La più incerta… La Umi va in bagno, si fa la doccia, si guarda allo specchio fa un po’ di smorfie, scuote il capo sconsolata. Sale su un quadrato di vetro con numeri rossi lampeggianti e dice una parolaccia (irripetibile). Poi si sistema i capelli e torna in camera, si veste, quindi:
– Variazione 1- tempo: Allegretto grazioso, la Umi dice: “Andiamo a prendere la nonna in macchina” e significa che devo trattenerla e piscerò sui siti sensibili per ultimo, svaccamento totale della giornata.
– Variazione 2 – tempo: Andante moderato, la Umi dice: “Giretto veloce che abbiamo un sacco di commissioni da fare” e significa che devo togliermi tutta la pipì in fretta dalla vescica perché negli uffici non c’è toilette per cani. Mi preparo a lunghe code spiaccicato su pavimenti scomodi, oppure mi toccherà stare seduto ore in camerini stretti mentre la Umi, che non è fornita di comoda pelliccia propria, prova pellicce sintetiche senza trovarne una che le piaccia.

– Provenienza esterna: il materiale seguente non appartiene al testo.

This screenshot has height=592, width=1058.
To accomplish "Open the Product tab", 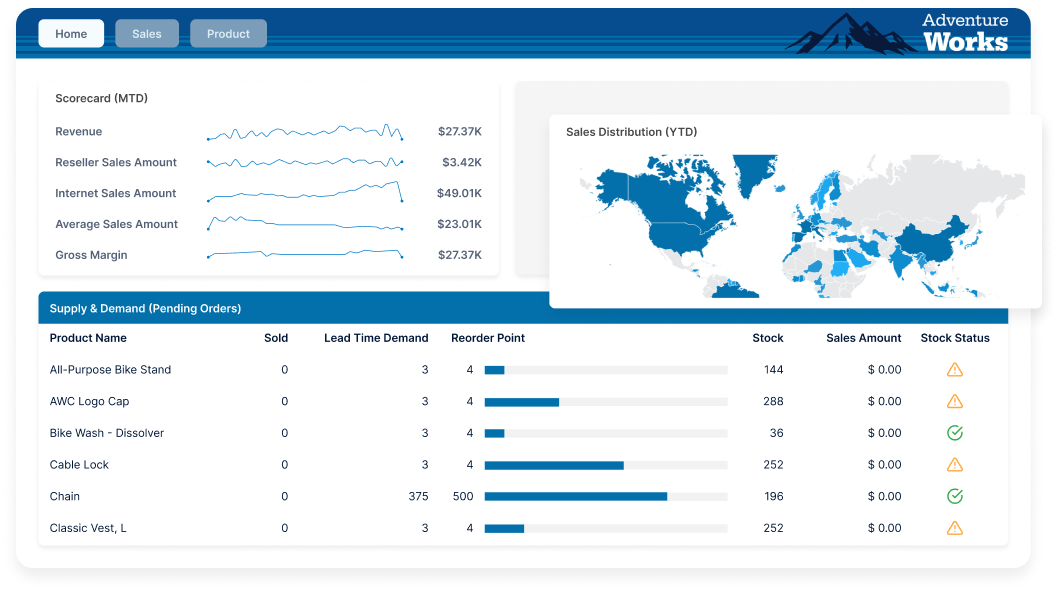I will click(228, 33).
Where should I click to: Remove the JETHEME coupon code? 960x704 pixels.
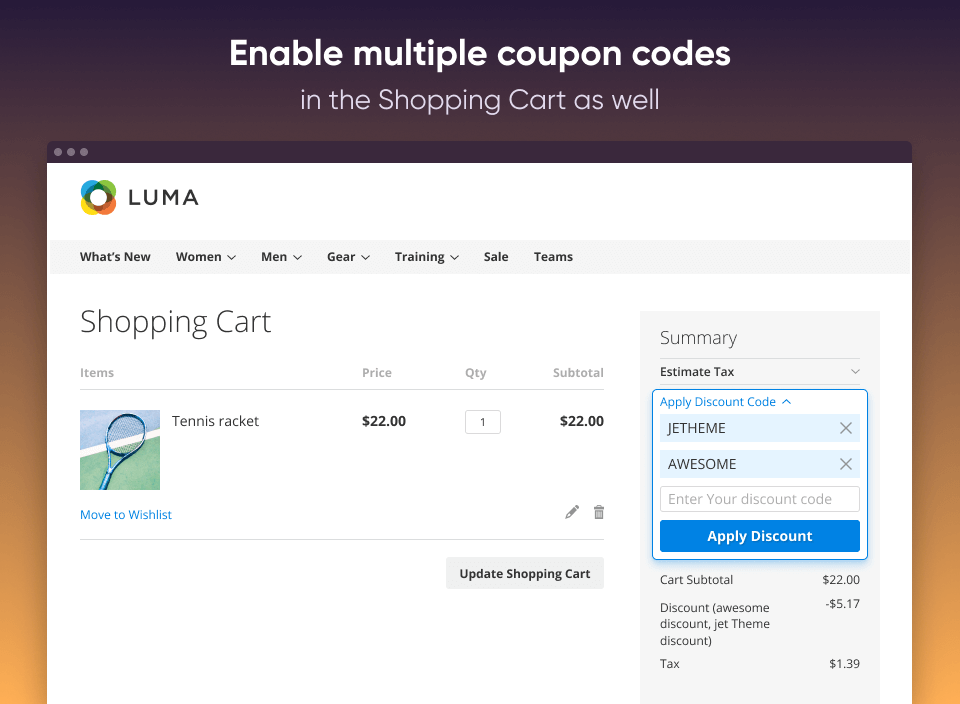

– Variazione 3 -tempo: Calando grave, la Umi dice:”Vado a fare la s-p-e-s-a” e significa che devo fare pipì veloce trascinando un’umana depressa. La definizione di “Spesa” nel vocabolario della Umi: grave e indispensabile sacrificio che consiste nell’andare a caccia in una riserva artificiale di cibo per sfamare la prole.
-Un requiem?
Il più deprimente… La Umi non perde tempo, si veste con cura, si dipinge il viso con cura, sorride alle specchio. Non si pesa per evitare ogni malumore. Riempie una borsa di libri, molti suoi. La osservo andare e venire tra le stanze. Danza leggera tra mobili, letti, scrivanie, mi bacia sulla testa e dice: “Tu non puoi venire“. Starà via per parecchie ore. Sono già in cuccia nel mezzo del balletto: lei va a divertirsi senza di me. Scuole, librerie, biblioteche non vogliono cani e la Umi dice che io mi comporto male, ma non è vero. Discutiamo molto su questo punto ultimamente e soprattutto sulla comune accezione della parola “cane”.
– la Marcia di Radetzky di Johann Strauss padre?
Quella che vorrei suonasse tutte le mattine. La Umi non perde tempo, si veste con cura ma non si trucca e né si pesa. Non dice nulla. Prende uno zaino, crocchette, acqua e qualche libro. Saltiamo in macchina con una deliziosa sensazione di festa: andiamo via insieme e basta routine. Mare, festival, montagna, non c’importa, ovunque staremo insieme. Ci fermiamo a fare pipì e lei beve il caffè, poi si parte. Nuove esperienze, nuovi amici da annusare, nuove avventure da vivere: Giuli&Brik!
Se i cani potessero parlare starebbero zitti.